Stein, who was speaking at SourceMedia’s In|Vest conference in New York, founded his firm in 2010. Betterment currently manages more than $16 billion in client assets.
His firm and others like it cater to an underserved segment of the market, Stein says, adding that the current structure of the wealth management industry is “dumb.” Hefty account minimums are barriers for most Americans seeking financial advice and pricing is too high while the nation suffers from a retirement crisis, he says.
“Investing is not built for real people or saving for retirement. And we have an obligation because pensions are gone,” Stein says. “We’re creating real benefits for a defined benefit world.”
To be sure, Stein’s corner of the market has become crowded as even more firms add digital advice platforms. Voya Financial recently introduced a robo advisor that includes an active portfolio, joining a number of preexisting players such as Charles Schwab and Vanguard.

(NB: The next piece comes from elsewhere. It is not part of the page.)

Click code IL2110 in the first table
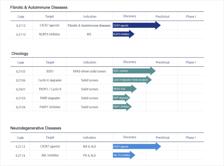224x166 pixels. click(21, 34)
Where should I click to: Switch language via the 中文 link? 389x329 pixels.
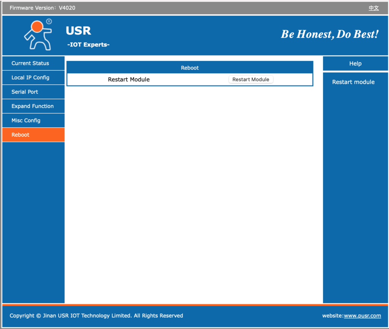tap(373, 8)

Other competitors are building out their existing options. Bank of America Merrill Lynch recently added a digital-plus-human-advisor option to its existing wealth management offerings, which included a self-directed platform and pure robo advisor.
“When we think about these offerings, there are no hard lines that are drawn here,” said Merrill Lynch boss Andy Sieg.June 12
Barry Ritholtz, whose independent advisory firm recently partnered with Betterment to revamp its digital offering, says the advice business has historically struggled to make available quality offerings at competitive pricing for lower-income investors.
“We hated turning down people who had $50,000,” says the chairman and co-founder of Ritholtz Wealth Management, a New York-based RIA with more than $1 billion in AUM.
His firm’s new solution sought to correct that. “We wanted one where a client could land on a landing page, link an account and transfer money. A human should not have to be involved,” he says, citing Betterment’s technical skills as a reason he partnered with the firm.
Yet despite their innovative prowess, the industry’s startups still have far to go, Ritholtz says, noting that robos manage billions whereas Wall Street’s traditional giants hold trillions.
“When you look at what we are trying to accomplish, we are just scratching the surface,” Ritholtz says.